§ INSTRUCTION: Copy out the material below verbatim, from the line containing "Where should I click to: Click the reply" through the end of the material, with both of those lines included.

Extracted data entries
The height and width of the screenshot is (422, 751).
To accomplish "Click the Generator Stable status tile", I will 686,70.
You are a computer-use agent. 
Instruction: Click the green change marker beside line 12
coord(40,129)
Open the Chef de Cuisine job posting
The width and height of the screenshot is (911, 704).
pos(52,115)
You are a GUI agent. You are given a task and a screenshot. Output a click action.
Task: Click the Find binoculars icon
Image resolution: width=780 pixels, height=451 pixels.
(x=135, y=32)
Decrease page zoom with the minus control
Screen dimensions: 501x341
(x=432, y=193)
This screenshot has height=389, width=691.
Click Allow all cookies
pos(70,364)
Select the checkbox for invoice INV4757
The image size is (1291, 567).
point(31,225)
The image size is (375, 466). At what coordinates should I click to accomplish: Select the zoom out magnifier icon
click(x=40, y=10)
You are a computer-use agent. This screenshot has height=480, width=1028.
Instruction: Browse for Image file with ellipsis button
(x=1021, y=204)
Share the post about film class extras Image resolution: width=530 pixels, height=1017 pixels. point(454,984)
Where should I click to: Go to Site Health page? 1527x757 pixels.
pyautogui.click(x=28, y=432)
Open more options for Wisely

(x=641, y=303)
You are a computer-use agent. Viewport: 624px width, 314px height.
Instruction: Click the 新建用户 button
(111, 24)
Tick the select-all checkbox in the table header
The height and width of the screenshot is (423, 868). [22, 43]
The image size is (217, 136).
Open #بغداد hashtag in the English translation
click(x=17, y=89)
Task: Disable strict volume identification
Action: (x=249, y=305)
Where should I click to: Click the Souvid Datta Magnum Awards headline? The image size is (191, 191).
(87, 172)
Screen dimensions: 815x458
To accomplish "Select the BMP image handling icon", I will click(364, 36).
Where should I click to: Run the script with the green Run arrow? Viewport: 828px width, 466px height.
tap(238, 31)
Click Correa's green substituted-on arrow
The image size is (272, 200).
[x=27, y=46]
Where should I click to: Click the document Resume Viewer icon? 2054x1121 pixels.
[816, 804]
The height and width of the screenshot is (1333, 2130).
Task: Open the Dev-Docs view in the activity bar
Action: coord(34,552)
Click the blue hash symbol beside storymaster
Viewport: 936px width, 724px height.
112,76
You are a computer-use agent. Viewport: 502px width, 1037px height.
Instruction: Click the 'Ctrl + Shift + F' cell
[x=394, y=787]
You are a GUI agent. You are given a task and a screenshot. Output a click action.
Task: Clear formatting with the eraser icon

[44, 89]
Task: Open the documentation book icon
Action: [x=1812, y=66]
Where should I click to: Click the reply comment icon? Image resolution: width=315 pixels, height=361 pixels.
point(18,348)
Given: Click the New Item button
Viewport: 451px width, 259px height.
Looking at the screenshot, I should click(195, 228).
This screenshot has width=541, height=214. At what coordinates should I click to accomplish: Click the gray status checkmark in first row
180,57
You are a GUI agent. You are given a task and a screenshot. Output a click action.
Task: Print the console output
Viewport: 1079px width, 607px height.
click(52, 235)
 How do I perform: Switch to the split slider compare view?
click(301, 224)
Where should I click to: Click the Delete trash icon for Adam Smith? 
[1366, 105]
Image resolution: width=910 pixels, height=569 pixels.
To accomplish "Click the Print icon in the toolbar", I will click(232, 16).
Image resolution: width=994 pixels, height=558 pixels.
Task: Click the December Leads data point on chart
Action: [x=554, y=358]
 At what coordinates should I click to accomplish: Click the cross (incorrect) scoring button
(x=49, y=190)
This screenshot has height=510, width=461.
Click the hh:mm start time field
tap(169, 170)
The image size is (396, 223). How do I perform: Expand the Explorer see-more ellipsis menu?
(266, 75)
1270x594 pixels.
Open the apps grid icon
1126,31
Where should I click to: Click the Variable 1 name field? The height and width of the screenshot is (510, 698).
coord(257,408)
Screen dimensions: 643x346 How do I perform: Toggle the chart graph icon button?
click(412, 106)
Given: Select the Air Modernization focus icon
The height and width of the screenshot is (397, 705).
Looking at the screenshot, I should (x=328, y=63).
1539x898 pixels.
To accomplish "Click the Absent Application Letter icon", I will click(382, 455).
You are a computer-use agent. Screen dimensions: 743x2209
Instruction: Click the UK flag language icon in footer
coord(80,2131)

§ ANSWER TO THE EXERCISE:
Where should I click to: Click the reply comment icon? Image resolution: width=315 pixels, height=361 pixels.
point(18,348)
Given: Click the New Item button
Viewport: 451px width, 259px height.
Looking at the screenshot, I should click(195, 228).
This screenshot has width=541, height=214. At what coordinates should I click to accomplish: Click the gray status checkmark in first row
180,57
You are a GUI agent. You are given a task and a screenshot. Output a click action.
Task: Print the console output
Viewport: 1079px width, 607px height.
click(52, 235)
 How do I perform: Switch to the split slider compare view?
click(301, 224)
Where should I click to: Click the Delete trash icon for Adam Smith? 
[1366, 105]
Image resolution: width=910 pixels, height=569 pixels.
To accomplish "Click the Print icon in the toolbar", I will click(232, 16).
Image resolution: width=994 pixels, height=558 pixels.
Task: Click the December Leads data point on chart
Action: [x=554, y=358]
 At what coordinates should I click to accomplish: Click the cross (incorrect) scoring button
(x=49, y=190)
This screenshot has height=510, width=461.
Click the hh:mm start time field
tap(169, 170)
The image size is (396, 223). How do I perform: Expand the Explorer see-more ellipsis menu?
(266, 75)
1270x594 pixels.
Open the apps grid icon
1126,31
Where should I click to: Click the Variable 1 name field? The height and width of the screenshot is (510, 698).
coord(257,408)
Screen dimensions: 643x346 How do I perform: Toggle the chart graph icon button?
click(412, 106)
Given: Select the Air Modernization focus icon
The height and width of the screenshot is (397, 705).
Looking at the screenshot, I should (x=328, y=63).
1539x898 pixels.
To accomplish "Click the Absent Application Letter icon", I will click(382, 455).
You are a computer-use agent. Screen dimensions: 743x2209
Instruction: Click the UK flag language icon in footer
coord(80,2131)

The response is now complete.